Nursri bukan satu-satunya. Di belahan bumi lain, ada yang tersungkur patah hati ditinggal kekasih. Ada yang kehilangan banyak hal dalam waktu yang berdekatan. Ada yang memilih hidup sendirian bersama kedua kucing liar. Ada yang tiba-tiba ingin menghubungi mantan kekasihnya. Ada yang mencintai diam-diam dan berakhir ditolak mentah-mentah. Ada yang tak siap berpisah, sekalipun sudah menabung kesiapan itu. Bahkan ada yang menikah, lalu ingin berpisah. Kadang-kadang, memang selalu ada waktu untuk tidak berkasih. Untuk tidak bercinta, untuk tidak menikah. Lagi pula, kisah cinta yang melulu indah itu kata siapa?

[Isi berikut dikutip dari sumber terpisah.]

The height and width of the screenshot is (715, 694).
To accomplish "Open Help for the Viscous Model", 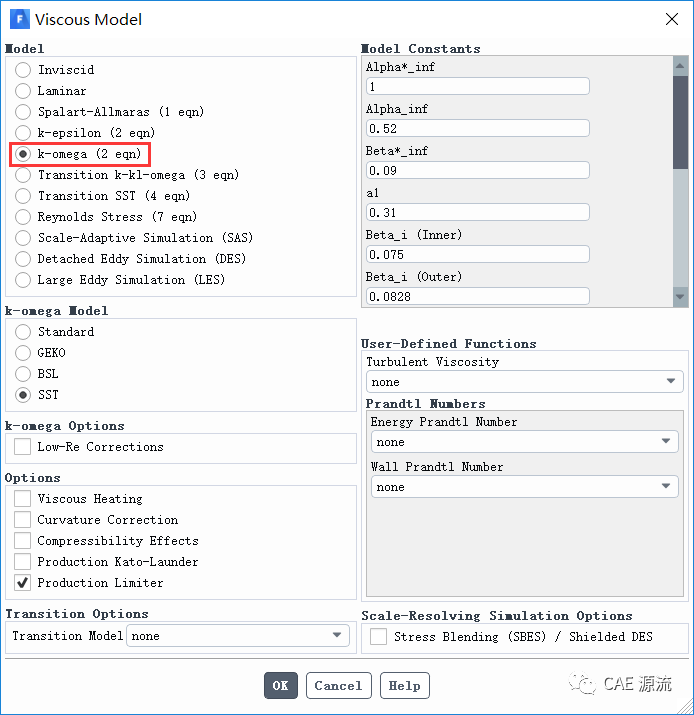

Buku ini memberikan sudut pandang yang berbeda dari yang namanya cinta. Cara pandang mengenai cinta selalu berkaitan dengan bahagia yang selama ini seringkali disamakan dengan alur cerita dalam dongeng atau acara hiburan televisi. Tetapi sebenarnya, kebahagiaan tidak selalu memiliki definisi yang sama untuk setiap orang.


Aku akui dalam menerima pesan dari setiap tulisan dalam buku ini harus konsentrasi, baca dengan kesungguhan dan keterbukaan pikiran. Jujur saja menurutku dengan tidak adanya tanda keberpindahan alur membuatku harus mengulang-ulang bacaan. Di beberapa cerita terdapat tanda pindah alur cerita, namun di beberapa lainnya tidak ada, yang dalam hal ini tentu dapat membuat pembaca agak kebingungan.


Gaya menulisnya memgbingatkanku pada buku-buku terbitan Mojok dan benar saja aku baru ngeh ketika hampir di halaman terakhir, "Ah iya, buku ini terbitan Mojok" hahaha.



"...perempuan itu ibarat mangga. kalau masih muda, kecut puol! tapi, masih enak, kan, dibuat manisan? Atau dirujak? Diolah macam-macam bisa, tinggal ditaburi gula. kalau sudah tua? Pelem kematengannya, ya, nggak enak. Mblenyek. Mblenek. Apalagi bekas dimakan codot, jatuh di jalan, nggak ada yang mau mungut, paling banter digilas sama sepeda motor yang lewat. Awas jadi perawan tua loh, kamu, Sri!" Hal 80.